TASK PROMPT: Please keep to the lines below from the one with "Uncheck the All" through the one with "Instruction: Select MASTER under リーダー名", and restate them word for word, ends included.

THE RECORDS:
====================

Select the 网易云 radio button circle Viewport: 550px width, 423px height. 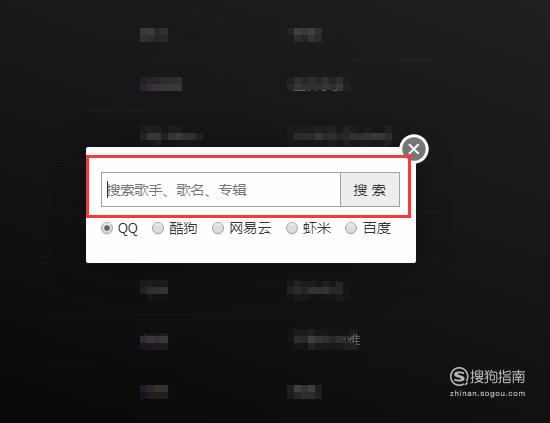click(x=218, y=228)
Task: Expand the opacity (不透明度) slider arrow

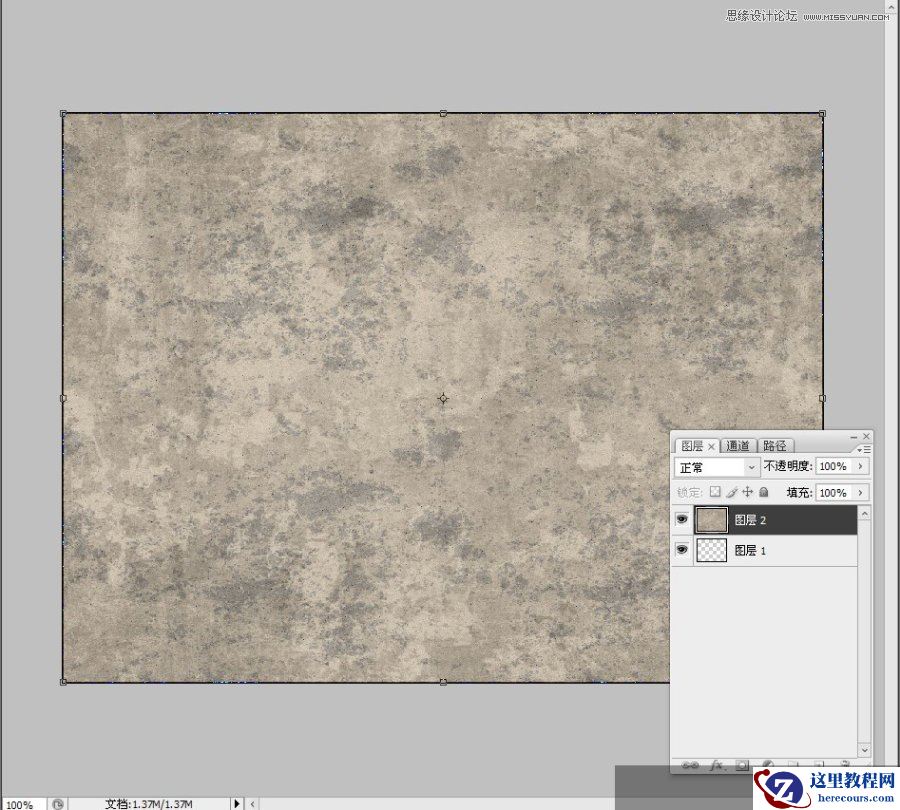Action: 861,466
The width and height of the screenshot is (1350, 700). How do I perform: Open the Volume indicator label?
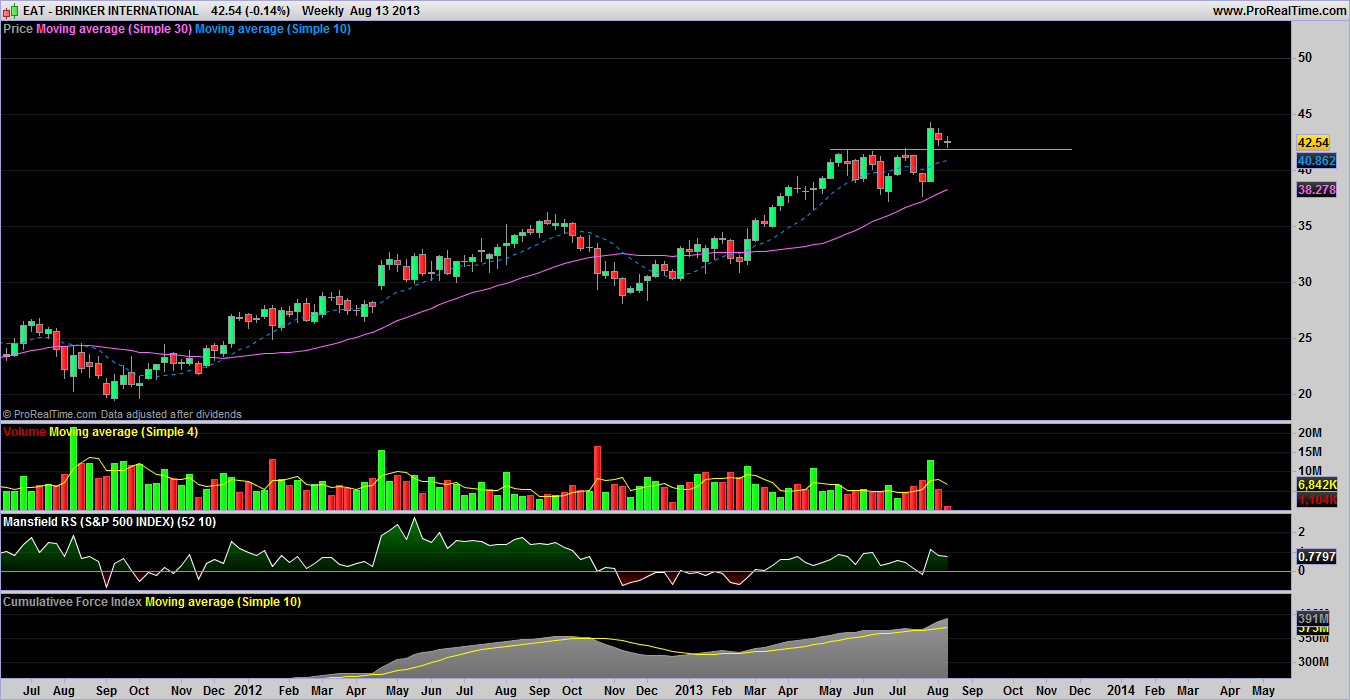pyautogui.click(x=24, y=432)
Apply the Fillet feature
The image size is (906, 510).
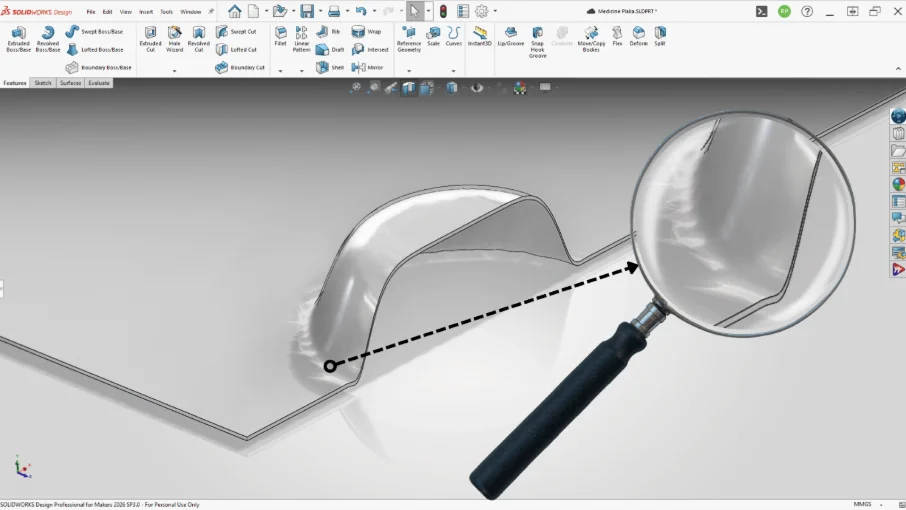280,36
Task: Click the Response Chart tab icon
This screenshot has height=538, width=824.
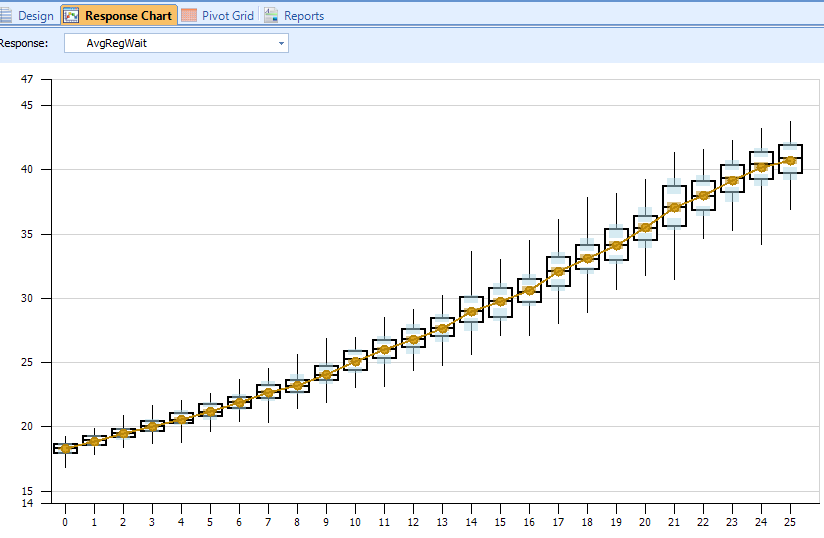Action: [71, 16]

====================

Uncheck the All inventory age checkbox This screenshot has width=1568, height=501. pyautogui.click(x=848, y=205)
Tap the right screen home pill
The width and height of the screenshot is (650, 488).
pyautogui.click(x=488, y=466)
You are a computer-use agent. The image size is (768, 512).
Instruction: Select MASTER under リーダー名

====================

TASK SOLUTION:
Uncheck the All inventory age checkbox This screenshot has width=1568, height=501. pyautogui.click(x=848, y=205)
Tap the right screen home pill
The width and height of the screenshot is (650, 488).
pyautogui.click(x=488, y=466)
You are a computer-use agent. The image size is (768, 512).
Instruction: Select MASTER under リーダー名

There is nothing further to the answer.